Gelegentlich scheint der Verfasser auch die tägliche Rotation der Erde und ihre jährliche Bewegung durcheinanderzuwerfen oder zumindest als austauschbar zu betrachten. Dabei beweist das foucaultsche Pendel streng genommen keineswegs irgendetwas hinsichtlich der Jahresbewegung. Nur weil die Erde rotiert, muss sie noch lange nicht um die Sonne kreisen. Den ersten wirklichen Beweis dafür erbrachte Friedrich Wilhelm Bessel 1838: Schon Kopernikus hatte erkannt, dass die Fixsterne ihre scheinbare Position im Lauf des Jahres ändern müssten. Weil die Sterne aber so weit entfernt sind, ließ sich der winzige Effekt erst mit der Technik des 19. Jahrhunderts nachweisen.

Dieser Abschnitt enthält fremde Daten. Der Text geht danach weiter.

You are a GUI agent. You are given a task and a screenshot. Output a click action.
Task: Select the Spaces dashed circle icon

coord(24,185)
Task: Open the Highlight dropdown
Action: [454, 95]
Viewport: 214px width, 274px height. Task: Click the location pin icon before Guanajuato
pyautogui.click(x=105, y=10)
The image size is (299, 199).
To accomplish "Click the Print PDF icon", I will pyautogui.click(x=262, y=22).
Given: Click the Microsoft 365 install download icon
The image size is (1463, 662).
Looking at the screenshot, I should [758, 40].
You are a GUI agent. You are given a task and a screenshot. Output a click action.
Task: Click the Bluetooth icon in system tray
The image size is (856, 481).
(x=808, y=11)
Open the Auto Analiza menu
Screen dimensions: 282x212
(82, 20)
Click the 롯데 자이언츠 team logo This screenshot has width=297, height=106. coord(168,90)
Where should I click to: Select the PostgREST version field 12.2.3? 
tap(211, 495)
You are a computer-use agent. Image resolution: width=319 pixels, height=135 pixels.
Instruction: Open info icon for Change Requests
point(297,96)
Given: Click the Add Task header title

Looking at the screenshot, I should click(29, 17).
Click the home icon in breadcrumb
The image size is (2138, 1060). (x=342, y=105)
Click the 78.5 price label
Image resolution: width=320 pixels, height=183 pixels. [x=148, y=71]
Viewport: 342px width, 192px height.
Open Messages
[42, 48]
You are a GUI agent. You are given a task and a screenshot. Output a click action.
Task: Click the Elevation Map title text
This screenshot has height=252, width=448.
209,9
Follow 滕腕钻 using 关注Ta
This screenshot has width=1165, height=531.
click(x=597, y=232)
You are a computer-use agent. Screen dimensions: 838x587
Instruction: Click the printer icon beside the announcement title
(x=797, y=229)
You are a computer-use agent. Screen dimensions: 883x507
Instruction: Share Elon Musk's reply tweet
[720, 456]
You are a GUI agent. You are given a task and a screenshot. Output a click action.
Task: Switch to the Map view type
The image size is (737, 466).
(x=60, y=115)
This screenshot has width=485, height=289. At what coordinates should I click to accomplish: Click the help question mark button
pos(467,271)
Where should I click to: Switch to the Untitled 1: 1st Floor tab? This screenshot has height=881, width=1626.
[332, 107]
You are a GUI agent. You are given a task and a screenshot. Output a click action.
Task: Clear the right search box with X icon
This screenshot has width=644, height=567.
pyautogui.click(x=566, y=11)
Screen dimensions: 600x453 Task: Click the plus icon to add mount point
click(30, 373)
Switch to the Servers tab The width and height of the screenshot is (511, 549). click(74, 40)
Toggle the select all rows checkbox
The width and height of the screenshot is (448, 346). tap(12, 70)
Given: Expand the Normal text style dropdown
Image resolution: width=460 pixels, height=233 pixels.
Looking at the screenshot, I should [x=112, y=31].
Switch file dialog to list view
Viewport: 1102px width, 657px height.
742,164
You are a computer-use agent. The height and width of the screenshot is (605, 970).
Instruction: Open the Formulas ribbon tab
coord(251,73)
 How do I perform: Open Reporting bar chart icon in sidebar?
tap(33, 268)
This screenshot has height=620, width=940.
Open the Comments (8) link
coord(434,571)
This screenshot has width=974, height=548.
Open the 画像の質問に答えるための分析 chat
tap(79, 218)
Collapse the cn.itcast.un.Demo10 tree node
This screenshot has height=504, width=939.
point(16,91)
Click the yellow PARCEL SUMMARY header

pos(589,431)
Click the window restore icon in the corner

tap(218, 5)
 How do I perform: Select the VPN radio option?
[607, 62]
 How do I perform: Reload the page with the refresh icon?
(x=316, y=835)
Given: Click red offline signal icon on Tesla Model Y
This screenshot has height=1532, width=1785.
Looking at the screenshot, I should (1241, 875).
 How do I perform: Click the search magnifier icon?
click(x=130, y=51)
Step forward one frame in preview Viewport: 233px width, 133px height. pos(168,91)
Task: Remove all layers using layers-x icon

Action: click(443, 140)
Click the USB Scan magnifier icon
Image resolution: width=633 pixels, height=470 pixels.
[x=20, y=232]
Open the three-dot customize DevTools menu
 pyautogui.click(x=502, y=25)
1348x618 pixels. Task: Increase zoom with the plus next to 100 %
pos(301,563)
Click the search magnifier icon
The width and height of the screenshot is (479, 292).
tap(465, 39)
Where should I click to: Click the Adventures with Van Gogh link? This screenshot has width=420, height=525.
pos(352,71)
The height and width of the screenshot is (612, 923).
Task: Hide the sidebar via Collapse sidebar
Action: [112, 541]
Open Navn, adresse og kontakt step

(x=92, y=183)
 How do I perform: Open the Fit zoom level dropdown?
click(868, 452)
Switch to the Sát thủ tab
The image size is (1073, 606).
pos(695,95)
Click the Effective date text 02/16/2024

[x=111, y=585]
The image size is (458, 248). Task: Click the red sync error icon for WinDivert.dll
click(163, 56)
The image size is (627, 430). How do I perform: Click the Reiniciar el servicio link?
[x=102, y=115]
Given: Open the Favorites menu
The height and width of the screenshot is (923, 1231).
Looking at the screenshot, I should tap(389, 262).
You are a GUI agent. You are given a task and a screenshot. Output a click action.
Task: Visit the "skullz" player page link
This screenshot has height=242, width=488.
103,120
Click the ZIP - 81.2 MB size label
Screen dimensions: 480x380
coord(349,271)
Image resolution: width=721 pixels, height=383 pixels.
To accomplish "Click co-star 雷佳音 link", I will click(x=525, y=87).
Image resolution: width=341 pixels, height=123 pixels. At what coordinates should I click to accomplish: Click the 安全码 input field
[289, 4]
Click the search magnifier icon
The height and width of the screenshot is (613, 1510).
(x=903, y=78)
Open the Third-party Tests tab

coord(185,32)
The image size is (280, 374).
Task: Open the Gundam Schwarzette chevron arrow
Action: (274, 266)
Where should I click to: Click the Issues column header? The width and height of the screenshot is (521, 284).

Das letzte Kapitel von Hagners Buch ist im Inhaltsverzeichnis kursiv hervorgehoben. Es handelt sich um einen Essay über Gerhard Richters künstlerische Arbeit. Zunächst nähert sich Hagner wie ein Historiker dem Werk und betrachtet dessen Entstehungsgeschichte. Doch dann beginnt er zu assoziieren, bis er schließlich zum Ergebnis kommt, all die menschlichen und von Menschen gemachten Tragödien würden am Ende die Erde in ihrem Lauf nicht aufhalten. Die Erde tue das, »was sie immer schon getan hat, nachdem der Kosmos sich einigermaßen eingewackelt hatte: Sie dreht sich um die Sonne und um die eigene Achse.« Offenbar hat das foucaultsche Pendel Hagner sehr berührt.